Quantitative stable isotope probing (qSIP)-informed metagenomics identifies viruses infecting chemoautotrophs

Aquatic environments absorb ~2.5 gigatonnes of atmospheric carbon each year1, more than the carbon stored in the atmosphere, soils, and all biomass combined. Primary producers transform this dissolved inorganic carbon into biomass that can subsequently flow into other trophic levels, or be released back into the environment through viral lysis.
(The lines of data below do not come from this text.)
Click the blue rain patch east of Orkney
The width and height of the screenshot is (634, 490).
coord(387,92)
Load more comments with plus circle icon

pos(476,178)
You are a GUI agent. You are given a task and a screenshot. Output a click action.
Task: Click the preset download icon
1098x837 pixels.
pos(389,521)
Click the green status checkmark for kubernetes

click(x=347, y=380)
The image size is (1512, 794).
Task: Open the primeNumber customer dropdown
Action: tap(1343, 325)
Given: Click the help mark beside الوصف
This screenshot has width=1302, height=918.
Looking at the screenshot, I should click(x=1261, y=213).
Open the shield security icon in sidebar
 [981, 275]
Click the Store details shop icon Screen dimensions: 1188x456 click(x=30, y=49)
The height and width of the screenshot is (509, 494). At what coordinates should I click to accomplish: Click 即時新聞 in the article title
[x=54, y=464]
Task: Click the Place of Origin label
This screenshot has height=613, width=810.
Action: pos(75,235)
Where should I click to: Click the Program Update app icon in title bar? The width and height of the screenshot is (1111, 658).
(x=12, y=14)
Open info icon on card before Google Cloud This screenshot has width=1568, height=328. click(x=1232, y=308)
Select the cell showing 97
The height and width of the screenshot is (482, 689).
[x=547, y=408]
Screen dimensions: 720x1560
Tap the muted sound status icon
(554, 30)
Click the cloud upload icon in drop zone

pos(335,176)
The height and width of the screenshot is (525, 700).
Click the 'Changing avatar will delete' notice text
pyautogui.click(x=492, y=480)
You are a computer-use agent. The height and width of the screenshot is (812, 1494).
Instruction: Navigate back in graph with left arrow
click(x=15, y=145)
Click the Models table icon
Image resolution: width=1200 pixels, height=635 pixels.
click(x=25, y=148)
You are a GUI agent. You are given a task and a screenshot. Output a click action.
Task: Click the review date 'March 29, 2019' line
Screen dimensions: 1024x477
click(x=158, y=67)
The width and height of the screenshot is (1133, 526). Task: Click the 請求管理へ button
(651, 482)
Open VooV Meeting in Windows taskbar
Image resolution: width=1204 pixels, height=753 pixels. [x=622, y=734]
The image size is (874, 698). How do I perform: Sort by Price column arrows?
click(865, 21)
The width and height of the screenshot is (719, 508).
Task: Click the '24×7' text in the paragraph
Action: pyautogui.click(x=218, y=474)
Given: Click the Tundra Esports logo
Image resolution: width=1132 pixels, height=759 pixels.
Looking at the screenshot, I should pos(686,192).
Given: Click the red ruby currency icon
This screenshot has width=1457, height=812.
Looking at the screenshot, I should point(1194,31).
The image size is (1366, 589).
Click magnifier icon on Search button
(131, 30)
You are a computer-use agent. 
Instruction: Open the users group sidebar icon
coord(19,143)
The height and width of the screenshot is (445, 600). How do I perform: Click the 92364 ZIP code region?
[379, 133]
While there is substantial knowledge about the diversity and activity of viruses infecting photoautotrophic primary producers and the ecosystem impact, little is known about viruses infecting chemoautotrophs, representing a gap in our understanding of key processes driving microbial carbon cycling. Here, we combine metagenomics with quantitative 12/13C stable isotopic probing (qSIP) mesocosm experiments in a marine-derived meromictic pond to quantify population-specific isotopic enrichment, identify key chemoautotrophic primary producers, and virus-host dynamics. Isotopically enriched carbon is tracked from the genomes of chemoautotrophs to putative viruses, showing that active populations of hydrogen/sulfur-oxidizing chemoautotrophs (Thiomicrorhabdus, Hydrogenovibrio, Sulfurimonas, Sulfurovum) are targeted by viruses. This work provides the foundation for revealing the diversity and activity of viruses infecting globally-widespread chemoautotrophs. Our study sheds light on trophic interactions that impact microbial carbon cycling in aphotic environments and builds toward biogeochemical models that incorporate viral impacts on chemoautotrophic microbial communities.